Wildcat Robotics Hosts Inaugural BattleBot Tournament
The University of Arizona’s Wildcat Robotics club hosted its first robot combat tournament, the Sonoran Showdown, in March. Thirty-eight teams brought their robots to the event at Pima Community College’s downtown campus to battle wheel-to-wheel for cybernetic glory.
The club was created last year by a team of students completing an Interdisciplinary Capstone project; Team 23037 showed off its BattleBot Disarray at Craig M. Berge Design Day in 2023. A few days after Design Day, the team drove the 250-pound heavyweight Disarray to victory at the Battlebots: Destruct-a-Thon competition in Las Vegas, establishing itself as a force to be reckoned with in the biggest arena in combat robotics.
Mechanical engineering graduate student Al Hurworth, who serves as president of Wildcat Robotics, said the Sonoran Showdown event is a priority for the club. Throughout the school year, members work together to design and build 3-pound or 1-pound combat robots to compete in the showdown’s two weight divisions.

_WORK TASK 1_
Copy the passage of the Wildcat Robotics article starting with "The club was" and going on through "in combat robotics.".
_WORK TASK 2_
According to the Wildcat Robotics article, how many teams brought robots to the Sonoran Showdown?
_WORK TASK 3_
Continue the article about the Wildcat Robotics tournament from where it stops.
You won't need the rows.

(Stored dataset rows)
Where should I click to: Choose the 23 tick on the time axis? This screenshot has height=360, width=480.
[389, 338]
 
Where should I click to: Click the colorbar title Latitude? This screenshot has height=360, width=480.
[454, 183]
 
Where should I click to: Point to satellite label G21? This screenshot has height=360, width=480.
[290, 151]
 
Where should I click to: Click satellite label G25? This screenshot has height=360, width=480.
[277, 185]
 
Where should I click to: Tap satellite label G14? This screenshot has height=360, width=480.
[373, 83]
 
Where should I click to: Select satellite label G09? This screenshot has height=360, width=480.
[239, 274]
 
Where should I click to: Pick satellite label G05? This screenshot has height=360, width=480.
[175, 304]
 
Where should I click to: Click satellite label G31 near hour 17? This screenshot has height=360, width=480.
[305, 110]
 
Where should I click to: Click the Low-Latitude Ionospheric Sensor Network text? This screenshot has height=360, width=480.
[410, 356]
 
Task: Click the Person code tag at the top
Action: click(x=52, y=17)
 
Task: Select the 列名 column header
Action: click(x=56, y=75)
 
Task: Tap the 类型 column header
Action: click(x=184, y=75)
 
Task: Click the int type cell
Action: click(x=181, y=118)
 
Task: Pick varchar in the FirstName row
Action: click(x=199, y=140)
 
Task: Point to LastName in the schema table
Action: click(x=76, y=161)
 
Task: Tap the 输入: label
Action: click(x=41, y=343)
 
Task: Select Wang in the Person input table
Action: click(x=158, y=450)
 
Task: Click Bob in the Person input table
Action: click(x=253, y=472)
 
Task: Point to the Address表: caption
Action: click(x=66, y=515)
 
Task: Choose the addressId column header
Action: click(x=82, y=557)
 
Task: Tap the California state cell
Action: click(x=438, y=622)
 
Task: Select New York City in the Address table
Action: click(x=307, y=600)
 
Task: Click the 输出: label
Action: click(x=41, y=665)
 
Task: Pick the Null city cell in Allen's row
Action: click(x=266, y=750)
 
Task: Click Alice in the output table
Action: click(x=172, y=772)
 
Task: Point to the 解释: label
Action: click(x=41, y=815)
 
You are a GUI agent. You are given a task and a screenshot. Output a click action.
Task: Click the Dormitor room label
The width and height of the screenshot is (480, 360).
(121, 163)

_EXERCISE RESPONSE 1_
The club was created last year by a team of students completing an Interdisciplinary Capstone project; Team 23037 showed off its BattleBot Disarray at Craig M. Berge Design Day in 2023. A few days after Design Day, the team drove the 250-pound heavyweight Disarray to victory at the Battlebots: Destruct-a-Thon competition in Las Vegas, establishing itself as a force to be reckoned with in the biggest arena in combat robotics.

_EXERCISE RESPONSE 2_
Thirty-eight teams.

_EXERCISE RESPONSE 3_
“At the end of the day, it’s their design,” Hurworth said. “They get to build it, they get to drive it at the competitions, they get to test it, they get to fix it at the competition.”
Robotics teams from across the Southwest came to compete in the Sonoran Showdown. Roughly 10 robotics teams from Arizona State University participated, as well as other in-state builders and teams from Las Vegas. After organizers advertised the event, registration reached capacity in three days.
“We had to cap the registration because it was a double-elimination tournament, so it was 40 teams, times two–– we had to go through 100 or so fights,” Hurworth said. “It was a big event.”